Rough performance guidelines (results vary by dataset and operation):

+-------------------------+-------------+-------------+
| Operation               | Pandas      | Polars      |
+=========================+=============+=============+
| Small datasets (<100K)  | Similar     | Similar     |
+-------------------------+-------------+-------------+
| Medium datasets (1M)    | 1x          | 5-20x       |
+-------------------------+-------------+-------------+
| Large datasets (10M+)   | 1x          | 10-100x     |
+-------------------------+-------------+-------------+
| Memory usage            | 1x          | 0.3-0.7x    |
+-------------------------+-------------+-------------+
| Parallel aggregations   | Single core | All cores   |
+-------------------------+-------------+-------------+

**When to use Pandas:**

* Exploratory data analysis with lots of interactivity
* Working with libraries that only support Pandas
* Small to medium datasets where performance isn't critical
* When you need the extensive Pandas ecosystem

**When to use Polars:**

* Large datasets (1M+ rows)
* Performance-critical production pipelines
* Memory-constrained environments
* When you can benefit from parallel execution

Migrating Between Backends
---------------------------

Switching backends requires minimal code changes:

.. code-block:: python

    # Before (Pandas)
    df = pd.read_csv("data.csv")
    orders = Orders(df)
    result = orders.fr_data.groupby(orders.customer_id).sum()

    # After (Polars)
    df = pl.read_csv("data.csv")
    orders = Orders(df)
    result = orders.fr_data.group_by(orders.customer_id).sum()  # Note: group_by vs groupby

The schema definition (``Orders``) stays exactly the same. Only the DataFrame creation and backend-specific method calls change.
For backend-agnostic code, use ``fr_data`` — the narwhals API is the same regardless of backend.

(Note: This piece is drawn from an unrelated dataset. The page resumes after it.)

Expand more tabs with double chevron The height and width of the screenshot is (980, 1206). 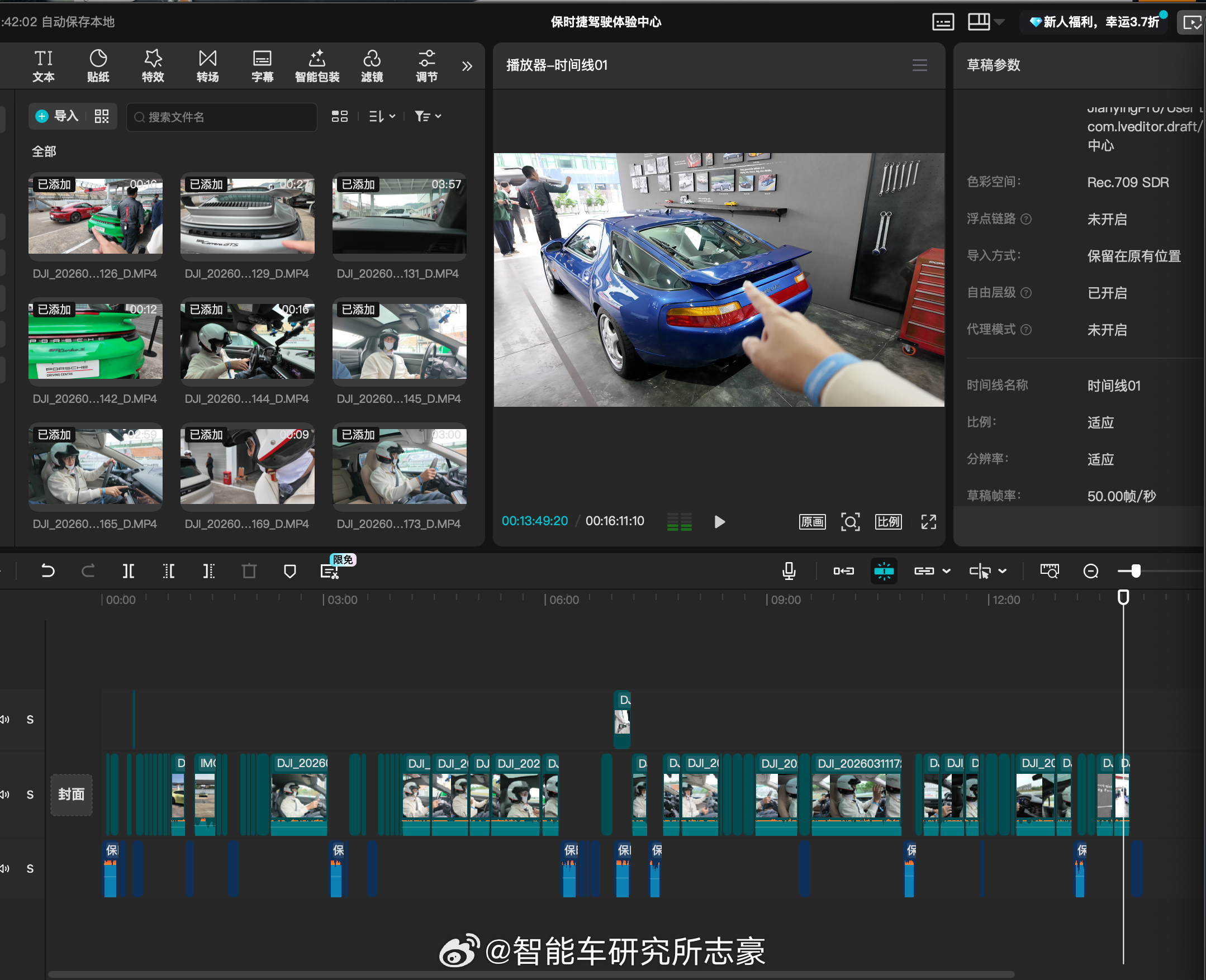467,66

Adding a Backend (Advanced)
---------------------------

FrameRight's backend layer is a simple adapter interface implemented per DataFrame library.
Each backend module (``frameright.pandas``, ``frameright.polars.eager``, etc.) provides its own
``Schema`` class with a hardcoded backend adapter instance.

**No auto-detection or dispatch logic** — importing from a specific module gives you that backend.
This design is intentionally simple and fast:

.. code-block:: python

    from frameright.pandas import Schema       # _fr_backend = PandasBackend()
    from frameright.polars.eager import Schema # _fr_backend = PolarsEagerBackend()
    from frameright.polars.lazy import Schema  # _fr_backend = PolarsLazyBackend()

If you want to integrate another DataFrame implementation:

1. Implement a ``BackendAdapter`` (see ``frameright.backends.base.BackendAdapter``)
2. Create a new module with a ``Schema`` class that sets ``_fr_backend``

.. code-block:: python

    from frameright.backends.base import BackendAdapter
    from frameright.core import BaseSchema

    class MyBackend(BackendAdapter):
        # Implement required methods...
        pass

    class Schema(BaseSchema):
        _fr_backend = MyBackend()

    # Users import your Schema directly
    from mypackage import Schema


Notes on cuDF
-------------

cuDF is a natural candidate because its API is intentionally close to Pandas.
That said, there are two separate concerns:

* **DataFrame operations** (get/set columns, filtering, I/O, etc.): cuDF can often be supported with a
    fairly thin adapter because many method names mirror Pandas.
* **Runtime validation** (Pandera): Schema currently relies on Pandera's Pandas and Polars backends.
    If Pandera doesn't support cuDF validation in your environment, a cuDF adapter would either need to:

    - raise a clear ``NotImplementedError`` for ``fr_validate()``, or
    - validate by materialising to Pandas (acceptable for small/medium data, but defeats GPU benefits), or
    - provide an alternative validation implementation.

If your primary goal is "typed column access + autocomplete" in production analysis code, cuDF can still be
valuable even before full runtime validation is available — but it’s best treated as an *experimental* backend
until the validation story is nailed down.